Genetic, chemical and behavioral investigation of sexual signaling evolution in parasitoid wasps

寄生蜂性信号进化的遗传、化学和行为研究

• 批准号: 427879779
• 负责人: Dr. Jan Büllesbach
• 金额: --
• 依托单位: Institut für Evolution und Biodiversität (IEB)
• 依托单位国家: 德国
• 项目类别: Research Grants
• 财政年份: 2019
• 资助国家: 德国
• 起止时间: 2018-12-31 至 2022-12-31
• 项目状态: 已结题
• 来源: https://gepris.dfg.de/gepris/projekt/427879779?language=en
• 关键词: Genetic; chemical; behavioral; investigation; sexual

One of the most important questions in evolutionary biology is how new species potentially originate. The development and maintenance of barriers to interspecific reproduction has been postulated to be the major driving force of speciation. Generally, two main barrier types can be differentiated according to their function in reproductive isolation either before (prezygotic) or after (postzygotic) formation of an interspecific zygote. In the insect model system Nasonia, a complex of parasitoid jewel wasp species of considerable agricultural importance as selective biological pest control, well-investigated postzygotic reproductive isolation contrasts far less understood prezygotic reproductive isolation. Ubiquitous infections with species-specific Wolbachia bacteria largely prevent hybridizations between the four hitherto described species. However, after antibiotic treatment of the Wolbachia infections, the different Nasonia species regain the ability to hybridize. This not only indicates experimentally accessible and surmountable prezygotic isolation, but also constitutes an extremely useful research tool for studying the genetic architecture of complex adaptive trait differences between the species. My previous studies demonstrated that cuticular hydrocarbons (CHC) in the Nasonia species complex can function as species-specific female sex pheromones distinguishable by the males, hinting at incipient prezygotic isolation. Curiously though, in one species, I discovered an apparently recent evolutionary leap that shifted the female CHC profiles out of the males’ perceptive range, which, in turn, still retain a potentially ancestral attraction to CHC profiles of females from other species. We now have the unique opportunity to track this highly unusual evolutionary shift genetically, phenotypically and behaviourally to unravel the key signaling compounds and obtain a holistic view on the underlying mechanisms. We will combine analytical chemistry, behavioral assays, quantitative genetics and functional genomics to identify the components of the CHC profiles that mediate the female sex pheromone function, determine the genetic basis of the sex pheromonal function and analyze the molecular and evolutionary mechanisms that have led to its differentiation between the four Nasonia species.
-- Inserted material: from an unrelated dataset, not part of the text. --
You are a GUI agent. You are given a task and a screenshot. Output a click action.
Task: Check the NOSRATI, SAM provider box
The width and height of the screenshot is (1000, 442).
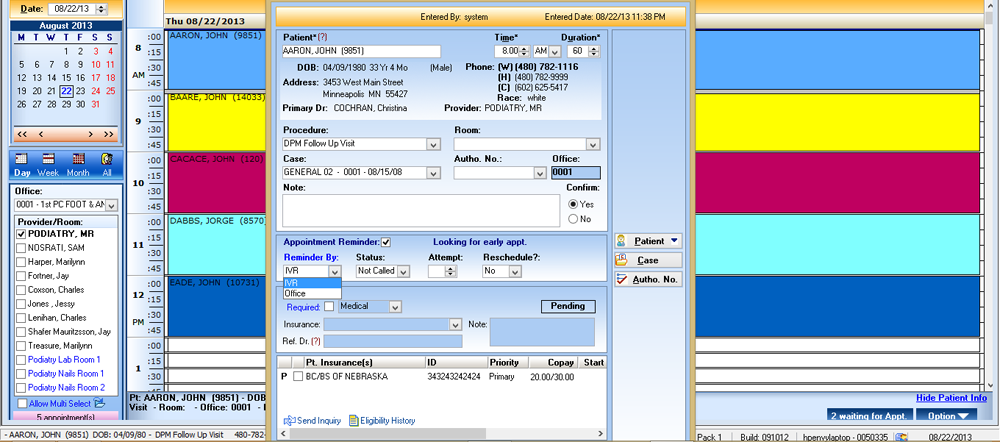tap(21, 247)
进化生物学中最重要的问题之一是新物种是如何起源的。种间繁殖障碍的发展和维持被认为是物种形成的主要驱动力。一般来说，两种主要的障碍类型可以根据它们在种间合子形成之前（合子前）或之后（合子后）的生殖隔离中的功能来区分。在昆虫模型系统Nasonia，一个复杂的寄生性宝石黄蜂物种的相当大的农业重要性，作为选择性生物害虫防治，充分调查后合子生殖隔离对比少得多的理解前合子生殖隔离。种特异性沃尔巴克氏体细菌的普遍感染在很大程度上阻止了迄今为止描述的四个种之间的杂交。然而，在沃尔巴克氏体感染的抗生素治疗后，不同的纳索尼亚物种恢复了杂交的能力。这不仅表明实验上可获得的和可克服的前合子隔离，但也构成了一个非常有用的研究工具，研究物种之间的复杂适应性状差异的遗传结构。我以前的研究表明，表皮碳氢化合物（CHC）在Nasonia物种复合体可以作为物种特异性的女性性信息素区分的男性，暗示在早期的前合子隔离。奇怪的是，在一个物种中，我发现了一个显然是最近的进化飞跃，将雌性CHC轮廓转移到雄性的感知范围之外，反过来，仍然保留着对其他物种雌性CHC轮廓的潜在祖先吸引力。我们现在有独特的机会从遗传学、表型和行为学上追踪这种极不寻常的进化转变，以解开关键的信号化合物，并获得对潜在机制的整体看法。我们将结合联合收割机分析化学，行为测定，定量遗传学和功能基因组学，以确定的CHC配置文件的组件，介导的女性性信息素功能，确定性信息素功能的遗传基础，并分析的分子和进化机制，导致其分化的四个纳苏尼亚物种。